Una crescita basata sulla conoscenza come fattore di ricchezza: potenziare il settore dell’istruzione in Europa, dalla scuola materna all’istruzione superiore, per aumentare la produttività, sostenere le categorie vulnerabili e lottare contro la disuguaglianza e la povertà. Secondo la Commissione, l’Ue ha bisogno di un’agenda europea del digitale per poter realizzare un vero mercato unico on line che permetta ai consumatori di beneficiare dei prezzi competitivi praticati in altri Stati membri e alle Pmi di penetrare in mercati più vasti. L’accesso al web e le competenze informatiche sono sempre più necessari per una piena partecipazione alla vita pubblica e l’“inclusione digitale” rientra nel più vasto concetto di inclusione sociale.

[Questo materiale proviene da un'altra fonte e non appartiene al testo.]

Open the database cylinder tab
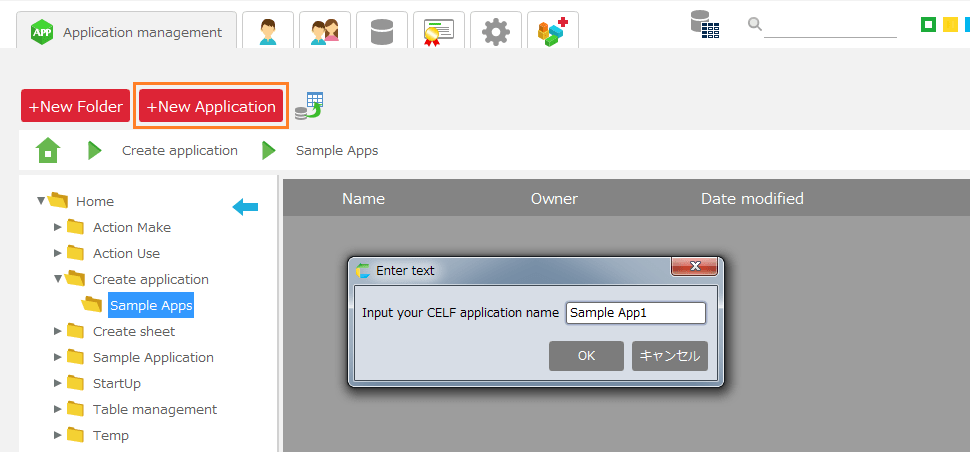970x452 pixels. (x=381, y=31)
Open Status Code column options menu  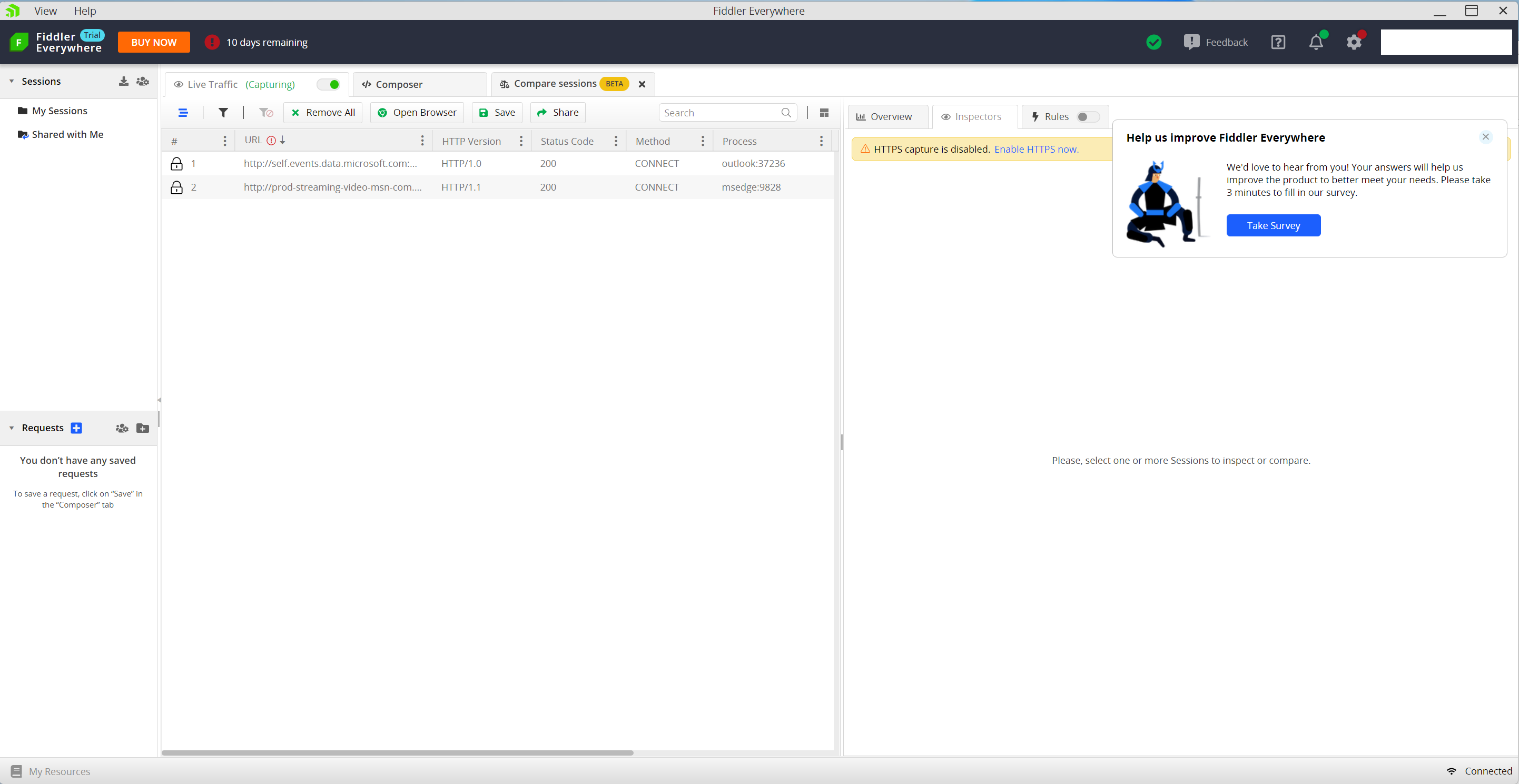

Coinvolgere i cittadini in una società partecipativa: la crisi ha distrutto definitivamente numerosi posti di lavoro; l’Europa non può però prosperare se i lavoratori non hanno le competenze necessarie per contribuire a un’economia basata sulla conoscenza e per trarne i relativi vantaggi. Secondo la Commissione occorre dunque conciliare meglio domanda e offerta, promuovendo la mobilità dei lavoratori al di là e all’interno delle frontiere e prevedendo con maggior precisione la futura domanda di competenze. La Commissione intende portare avanti il programma di “flessicurezza”, non solo però rispetto alla flessibilità di cui devono dar prova i lavoratori ma anche attraverso l’assunzione di maggiori responsabilità da parte dei datori di lavoro e dei governi, che dovrebbero investire nel capitale umano e tutelare i lavoratori.

Creare un’economia competitiva, interconnessa e più verde: nuove tecnologie più verdi possono stimolare la crescita, creare nuovi posti di lavoro e nuovi servizi e contribuire al conseguimento degli obiettivi dell’Ue in fatto di cambiamenti climatici. «Un’Europa incapace di adeguarsi al XXI secolo sarebbe invece condannata al declino» osserva la Commissione, secondo cui le politiche adottate a livello europeo e nazionale per promuovere l’ecoinnovazione e prodotti e sistemi efficienti sotto il profilo energetico devono contemplare, fra l’altro, lo scambio delle quote di emissione, la riforma fiscale, le sovvenzioni e i prestiti, gli investimenti e gli appalti pubblici nonché stanziamenti mirati per la ricerca e l’innovazione. L’Europa, inoltre, ha bisogno di una nuova politica industriale che ponga l’accento sulla capacità di innovazione, sulle nuove tecnologie, sulle competenze, sulla promozione dell’imprenditorialità e sull’internazionalizzazione delle Pmi.

Governance: far funzionare UE 2020: la Commissione propone che il Consiglio europeo assuma la guida di UE 2020, adottando le decisioni fondamentali e fissando gli obiettivi, e si augura un ruolo più incisivo del Parlamento europeo nonché un forte interesse e coinvolgimento dei Parlamenti nazionali. I nuovi orientamenti sostituiranno quelli in vigore dal 2005 nell’ambito della Strategia di Lisbona e gli Stati membri saranno invitati a definire obiettivi nazionali. Commissione e Consiglio europei valuteranno poi ogni anno i progressi compiuti a livello europeo e nazionale.